# Work required:
Repeat the lines from the one containing "900x506 pixels." through the last line of the data, exactly, pictures omitted.

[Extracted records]
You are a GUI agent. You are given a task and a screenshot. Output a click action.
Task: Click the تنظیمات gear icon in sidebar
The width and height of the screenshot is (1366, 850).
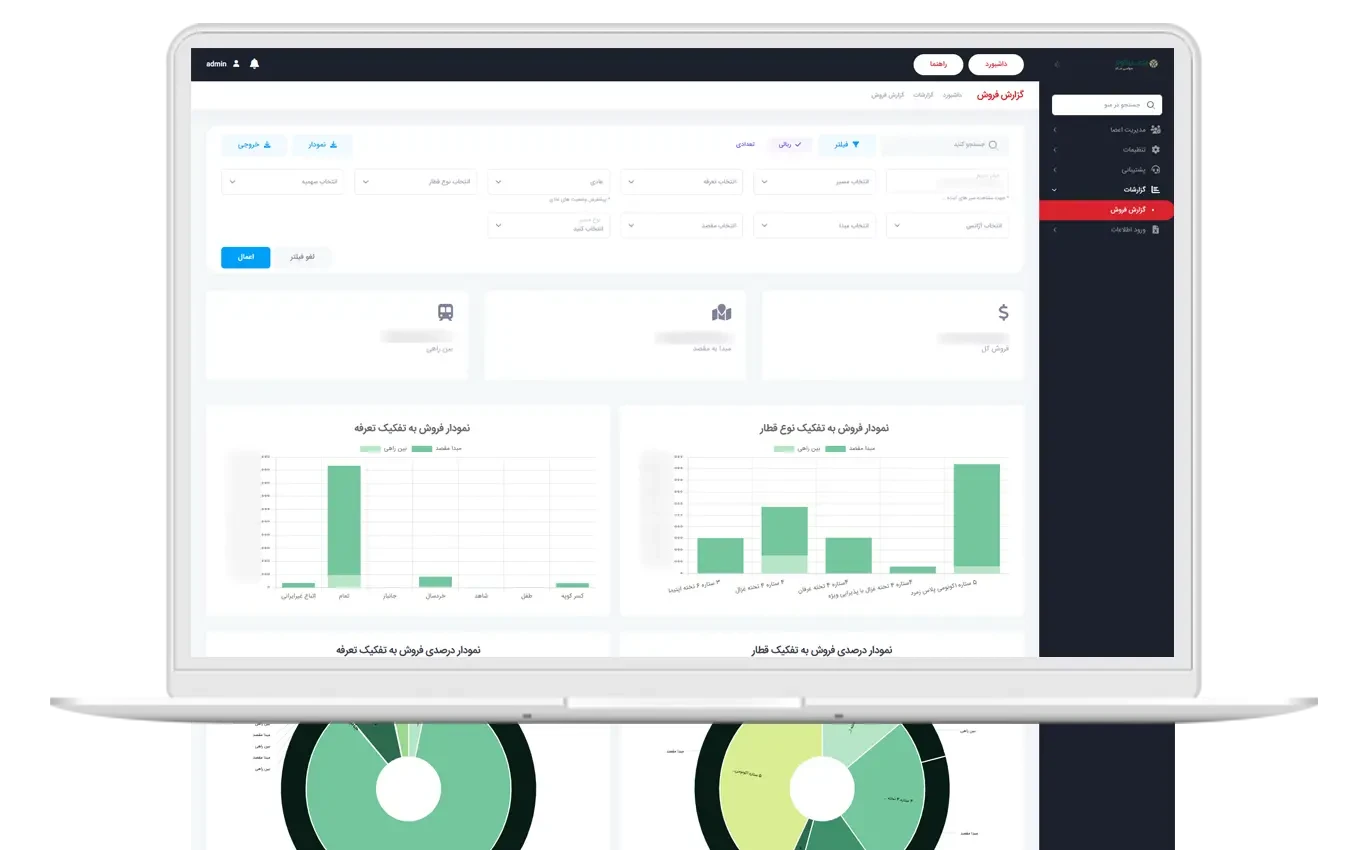[x=1156, y=150]
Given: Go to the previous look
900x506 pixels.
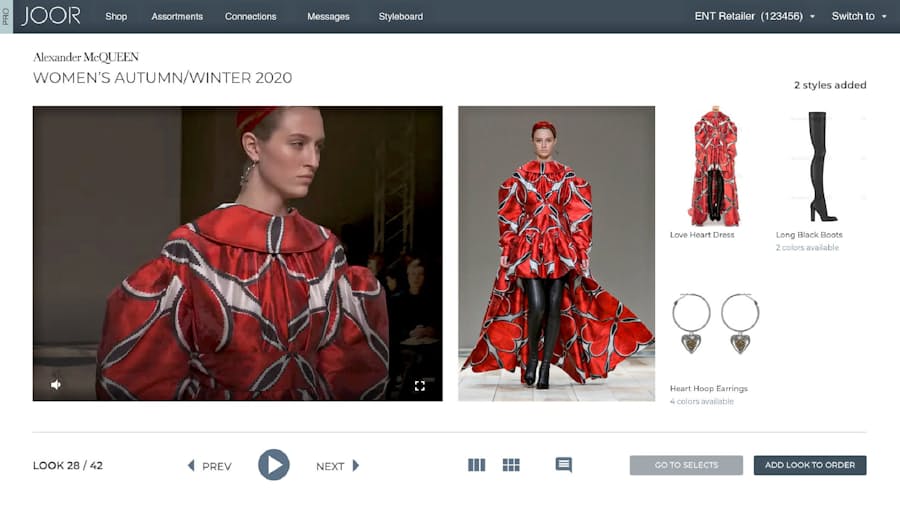Looking at the screenshot, I should (210, 466).
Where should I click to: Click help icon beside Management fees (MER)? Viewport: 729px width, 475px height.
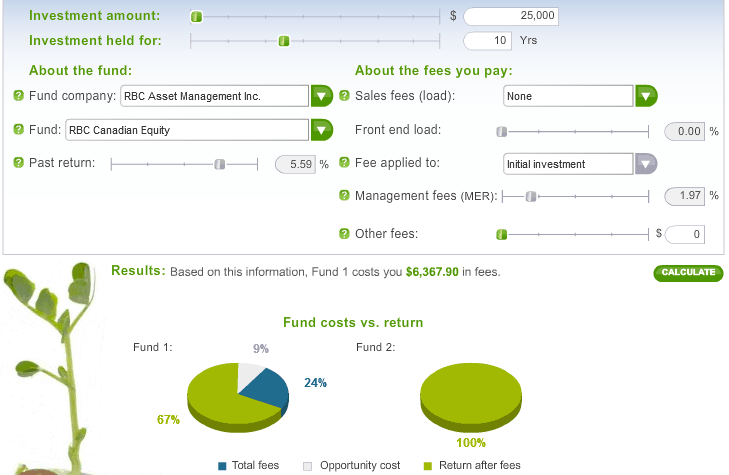pyautogui.click(x=344, y=196)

# Output of the task:
900x506 pixels.
Looking at the screenshot, I should (210, 466).
Where should I click to: Click help icon beside Management fees (MER)? Viewport: 729px width, 475px height.
pyautogui.click(x=344, y=196)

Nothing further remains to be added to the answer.